I am running YOLOv8m (input size 640×640) on a Raspberry Pi 5 with Hailo accelerator. According to the Hailo documentation, the expected performance is around 130–150 FPS, but I am only getting about 16 FPS in my setup.
I would like to understand how I can optimize my pipeline to improve performance. Specifically:
Should I use INT8 quantization with a proper calibration dataset instead of FP16 to achieve higher FPS?
Does reducing the input resolution (e.g., 512×512 or 416×416) significantly boost FPS without much accuracy loss?
How can I tune batch size to increase throughput while keeping latency acceptable?
Could NMS (non-max suppression) post-processing on the CPU be causing the bottleneck, and how can I move it to the accelerator?
Are there any reference scripts or best practices for running YOLOv8m efficiently on Raspberry Pi 5 with Hailo?
My goal is to achieve >40 FPS with YOLOv8m while maintaining good accuracy. Any guidance, tips, or examples would be highly appreciated.

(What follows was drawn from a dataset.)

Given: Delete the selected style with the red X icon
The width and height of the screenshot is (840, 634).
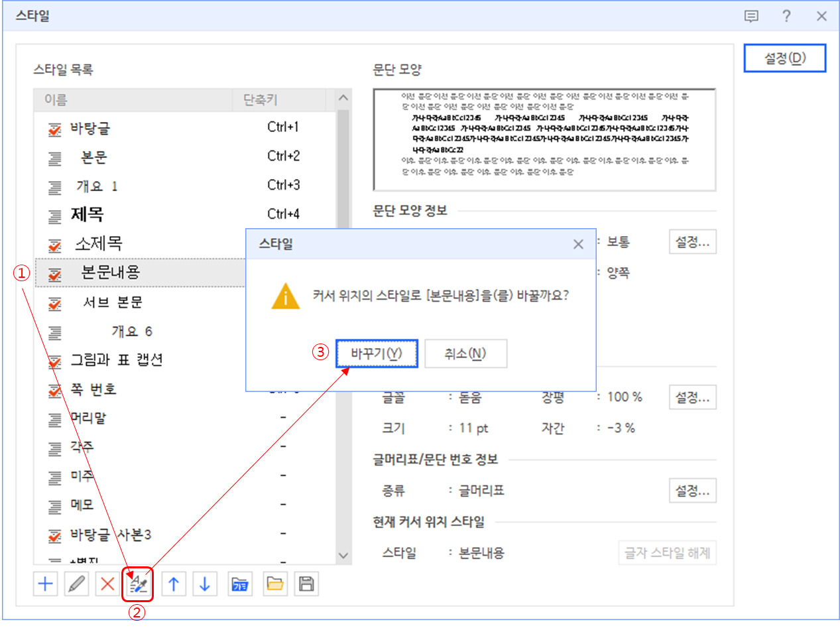Looking at the screenshot, I should [107, 584].
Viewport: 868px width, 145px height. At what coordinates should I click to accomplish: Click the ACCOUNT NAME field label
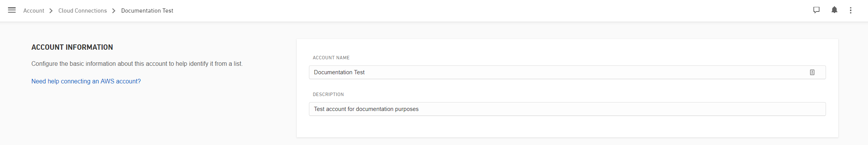coord(331,58)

That is on a x86 machine with 4 PCIe lanes and batch-size 8.
The Hailo device always uses integer operations. That is one part why our architecture is more power efficient.
Every bit helps. If you need a significant boos have a look at the yolov8n model. You can use the Model Explorer in the Developer Zone to compare models on accuracy vs speed.

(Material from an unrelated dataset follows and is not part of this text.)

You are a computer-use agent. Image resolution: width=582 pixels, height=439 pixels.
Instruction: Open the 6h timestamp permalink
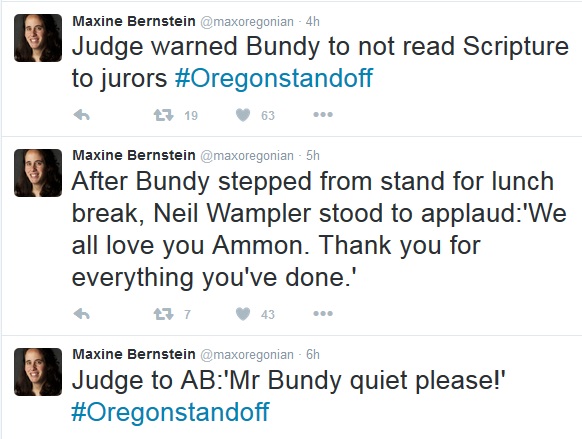[313, 355]
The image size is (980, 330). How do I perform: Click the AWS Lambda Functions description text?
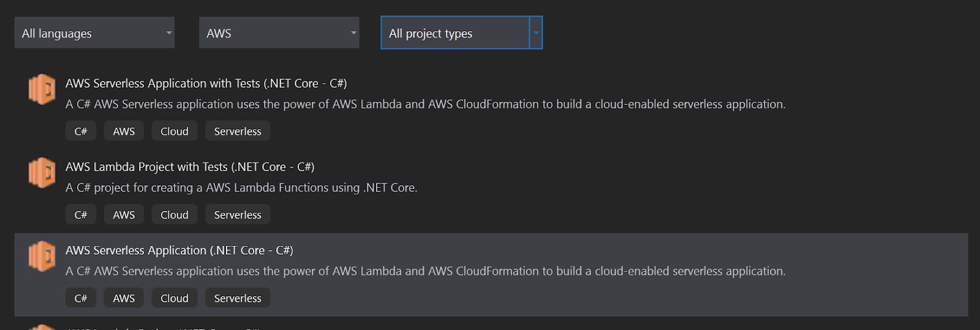coord(241,188)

Yes, on weak CPUs pre- and post-processing can be the bottleneck. The Hailo accelerators have been designed to do the heavy compute of inference at very high efficiency. But they cannot do everything.
We do have our application code examples and Raspberry Pi examples as a starting point. Have a look into our GitHub repositories.

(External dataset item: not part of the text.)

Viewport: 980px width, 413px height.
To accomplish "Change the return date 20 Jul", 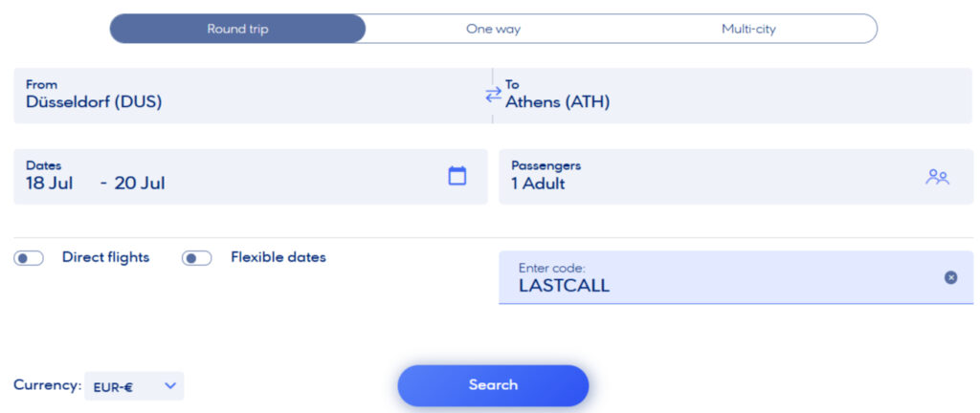I will pyautogui.click(x=140, y=184).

Hey, facing the same issue. I am working on iMX-8 plus with hailo 8 and i am getting 22 FPS with image size 640x512, batch size = 1. It is a real time inference device.
My goal is to reach 50 FPS too. How can i optimize it ?
Batch size which you guys have mentioned is it related to tiling technique or simply 2 frames it will take together for inference ?
In addition to what shashi mentioned, if you compiled without the highest compiler optimization level, this could be a limiting factor for the FPS you are seeing.
Hi @shashi@lawrence ,
As my use case is real time detection with single camera only, with above explanations I think batch size is useless for me. @lawrence actually I have kept the performance flag disabled during compilation because due to that my accuracy was dropping a lot.
Is there a way by which I can increase FPS even by a small number from my current situation?
The performance flag should not change accuracy at all. Make sure you are looking at compiler optimization level and not the optimization level. The optimization level changes quantization settings, the compiler optimization level simply optimizes how the layers are split into contexts.